E’ allora che su Manuel vengono scaricate le responsabilità, capro espiatorio abbandonato da quelli che sino a poco tempo prima erano i suoi amici ed i suoi capi. Espulso dal partito, intercettato,  interrogato, braccato da stampa e polizia si trova sbattuto fuori da quel “regno” che era prima il brodo di cultura del suo successo e della sua ricchezza. 

Ed è a questo punto che inizia il thriller , quando anche a rischio della vita Manuel si mette alla ricerca di documenti compromettenti che coinvolgono tutto quel sistema di potere e di corruzione. 

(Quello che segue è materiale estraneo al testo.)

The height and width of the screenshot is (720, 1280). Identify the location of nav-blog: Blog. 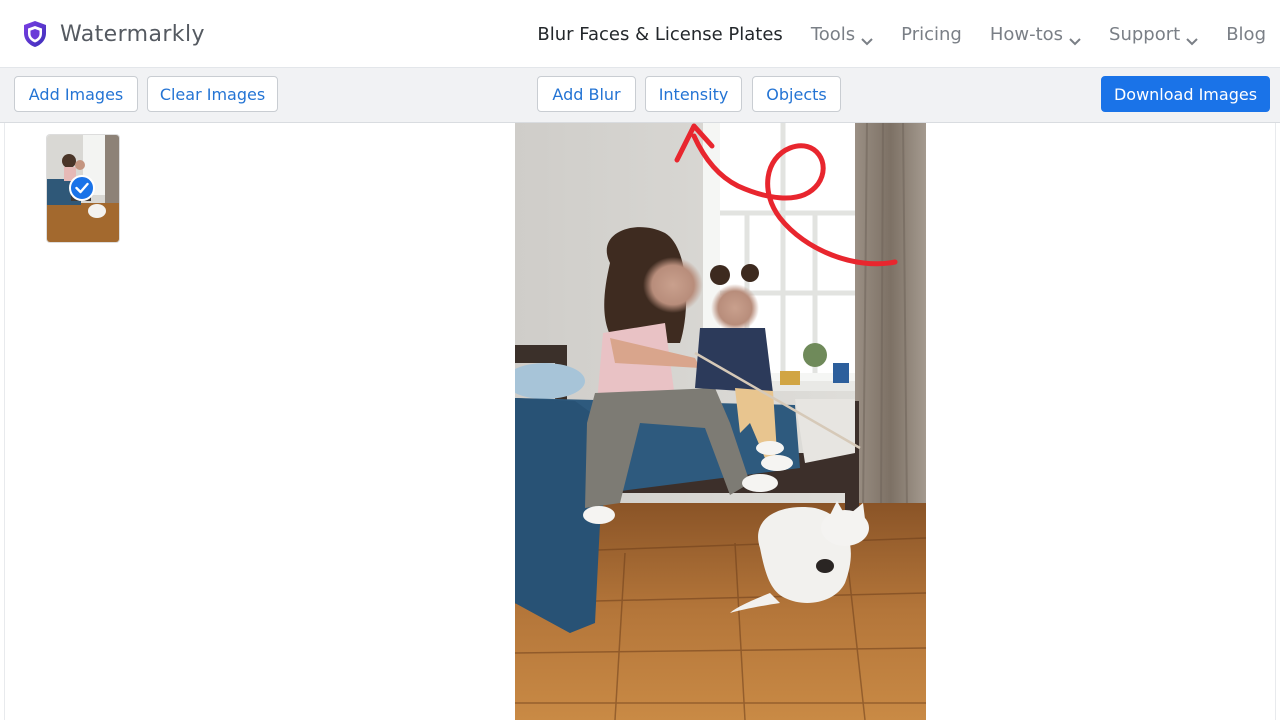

Certamente un film di denuncia, che richiama anche le nostre cronache politiche e giudiziarie, ma scolpito su una avvincente sequenza di eventi che finisce per evitare il moralismo spicciolo e dà invece il segno di un mondo fra affari e politica che alligna e prospera ai nostri giorni.

Più che denuncia questo film è la cruda rappresentazione di una realtà, di questo intreccio perverso di tradimenti e lucro che inquina la vita democratica. Manuel può quindi apparire un eroe in questa sua sete che, più che di giustizia, è di vendetta.

Ma quando si presenta ad un talk show televisivo con i quadernetti neri recuperati rocambolescamente in Svizzera a casa di un suo ex amico, tradito sino all’ultimo e vittima di un attentato, pressato da una giornalista più propensa a denunciare le manchevolezze di Manuel che quelle delle sistema, verrà alla fine incastrato dalla semplice domanda: ma lei con che spirito e che con quale dignità si è immerso nella corruzione per i propri scopi personal? La risposta negata lascia il dubbio del mancato pentimento e della aridità etica del personaggio.